This book discusses possibilities and perspectives for designing and practical realization of novel intensive gamma-ray crystal-based light sources that can be constructed through exposure of oriented crystals―linear, bent and periodically bent, to beams of ultrarelativistic positrons and electrons.
The book shows case studies like the tunable light sources based on periodically bent crystals that can be designed with the state-of-the-art beam facilities. A special focus is given to the analysis of generation of the gamma rays because the current technologies based on particle motion in the magnetic field become inefficient or incapable to achieve the desired gamma rays’ intensities. It is demonstrated that the intensity of radiation from crystal-based light sources can be made comparable to or even higher than what is achievable in conventional synchrotrons and undulators operating although in the much lower photon energy range. By exploring the coherence effects, the intensity can be boosted by orders of magnitude. The practical realization of such novel light sources will lead to the significant technological breakthroughs and societal impacts similar to those created earlier by the developments of lasers, synchrotrons and X-rays free-electron lasers.

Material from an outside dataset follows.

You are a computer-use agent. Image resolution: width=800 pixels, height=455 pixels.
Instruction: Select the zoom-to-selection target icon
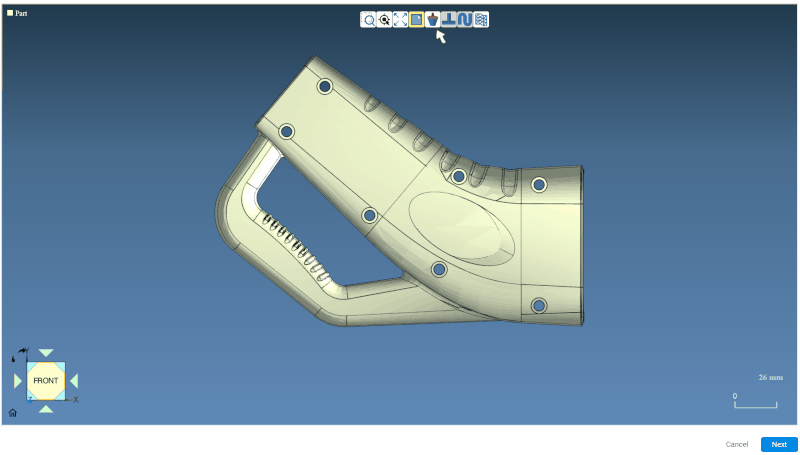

Readers learn about the underlying fundamental physics and familiarize with the theoretical, experimental and technological advances made during last two decades in exploring various features of investigations into crystal-based light sources. This research draws upon knowledge from many research fields, such as material science, beam physics, physics of radiation, solid-state physics and acoustics, to name but a few. The authors provide a useful introduction in this emerging field to a broad readership of researchers and scientists with various backgrounds and, accordingly, make the book as self-contained as possible.